- [Excerpt to read]:
Texas’ report on workers comp networks – fatally flawed?

Texas’ Department of Insurance has been analyzing the performance of workers comp networks for the last couple of years, and the latest report has some pretty interesting results.
Unfortunately, those results look to be based on a faulty analysis, making the whole report questionable.
Before we delve into the results, here’s the problem. On page 2, it reads “Utilization measures represent the services that were billed by health care providers, regardless of whether those services were ultimately paid by insurance carriers. [emphasis added].” Thanks to a comp insurer’s managed care exec for the tip – should have caught this myself, but really, who would have thought they’d count ‘charges’ as ‘costs’?
There is little to no correlation between medical charges and actual costs – defined as amount paid. Providers, especially facilities, charge much more than they’re reimbursed. Reimbursement is affected by fee schedules, medical management determinations, network discount arrangements, prompt pay deals, and bundling/unbundling edits, among other factors.
The findings from the report are also somewhat misleading. For example, several of the networks are based on the Coventry work comp network – Liberty, Travelers, and Texas Star (the Star network was designed by Texas Mutual, and is much smaller than the overall Coventry network). There was significant variation among and between these three Coventry networks, variation that may well be due to the relatively small sample size and relative “newness” of the claims analyzed – the claims haven’t developed sufficiently to draw ‘conclusive conclusions’.
I contacted Coventry in an effort to get their take on the report – which at first blush was pretty damning. I was quite surprised to get a call back from one of their execs – as loyal readers know I’ve been trying – till now unsuccessfully – to get Coventry to talk with me for as long as I’ve been writing this blog – which is now more than five years. This is the first of what I hope will be an ongoing dialogue.
We’ll see.

[Stored items]
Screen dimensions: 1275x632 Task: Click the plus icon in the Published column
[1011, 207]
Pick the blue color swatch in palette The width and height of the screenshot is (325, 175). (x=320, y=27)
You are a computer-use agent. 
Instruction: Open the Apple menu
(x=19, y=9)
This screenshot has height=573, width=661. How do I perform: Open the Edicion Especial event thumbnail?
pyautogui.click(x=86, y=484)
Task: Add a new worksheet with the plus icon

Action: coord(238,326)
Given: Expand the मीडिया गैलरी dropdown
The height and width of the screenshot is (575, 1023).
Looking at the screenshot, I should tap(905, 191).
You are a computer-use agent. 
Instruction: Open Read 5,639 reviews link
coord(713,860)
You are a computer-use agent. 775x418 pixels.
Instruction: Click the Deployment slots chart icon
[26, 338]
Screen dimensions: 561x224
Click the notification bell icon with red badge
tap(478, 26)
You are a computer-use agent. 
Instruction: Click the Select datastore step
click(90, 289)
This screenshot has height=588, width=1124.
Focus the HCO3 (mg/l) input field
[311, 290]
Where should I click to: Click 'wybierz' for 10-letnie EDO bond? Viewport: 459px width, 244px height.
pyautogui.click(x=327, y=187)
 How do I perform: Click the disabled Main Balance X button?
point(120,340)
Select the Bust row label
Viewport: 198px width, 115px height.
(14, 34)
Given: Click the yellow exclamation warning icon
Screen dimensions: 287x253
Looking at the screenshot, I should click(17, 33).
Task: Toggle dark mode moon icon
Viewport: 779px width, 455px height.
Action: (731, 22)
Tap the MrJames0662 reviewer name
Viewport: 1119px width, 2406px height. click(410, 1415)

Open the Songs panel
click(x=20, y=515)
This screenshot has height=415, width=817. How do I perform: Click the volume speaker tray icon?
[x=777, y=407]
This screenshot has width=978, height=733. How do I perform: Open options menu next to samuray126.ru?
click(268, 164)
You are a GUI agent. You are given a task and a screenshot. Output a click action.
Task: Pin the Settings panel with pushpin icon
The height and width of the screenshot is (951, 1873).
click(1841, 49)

- [Set of tasks]:
1 - In the post on Texas workers comp networks, reproduce the passage that opens with the words "Texas’ report on" and closes with "count ‘charges’ as ‘costs’?", substituting "study" for each occurrence of "report".
2 - Extend the post on Texas workers comp networks, writing onward from its final sentence.
The material bears no relation to the text.

- [Task answers]:
1 -
Texas’ study on workers comp networks – fatally flawed?

Texas’ Department of Insurance has been analyzing the performance of workers comp networks for the last couple of years, and the latest study has some pretty interesting results.
Unfortunately, those results look to be based on a faulty analysis, making the whole study questionable.
Before we delve into the results, here’s the problem. On page 2, it reads “Utilization measures represent the services that were billed by health care providers, regardless of whether those services were ultimately paid by insurance carriers. [emphasis added].” Thanks to a comp insurer’s managed care exec for the tip – should have caught this myself, but really, who would have thought they’d count ‘charges’ as ‘costs’?

2 -
Coventry’s take on Texas’ report was rather limited as it was just released. They were pleased with the return to work results; but noted their medical resutls (which, according to the report, were not good) may have been tainted by seven outlier cases. Perhaps, but the other networks and the non-network results may suffer from the same issue.
More compelling was the Coventry exec’s observation that much of the “Non network” business actually is handled by the Coventry network. That adds a bit of wonder to the report’s first finding: “Overall, networks had higher average medical costs than non-networks.”
I asked the Coventry exec to get back to me asap with a more complete analysis, but I’ll suggest he save the dime. I may be missing something here (and if I am I’m sure you’ll tell me), but I’m hard-pressed to see how anyone can draw any meaningful conclusions from an analysis based on medical charges.
Lest my comments be construed as damning Texas for their efforts – absolutely not. I applaud the Texas REG for the efforts. I don’t know what limitations they have in terms of resources, access to data, or access to payment data. I do know that they are one of the few states making a serious effort at analyzing cost drivers and the impact of managed care programs. I’ve done enough data analysis to understand you’ve got to use what you can, even if it is far from perfect. Here’s hoping the REG continues to improve their analysis.
What does this mean for you?
An object lesson in not jumping to conclusions, and why abstracts and executive summaries can be misleading.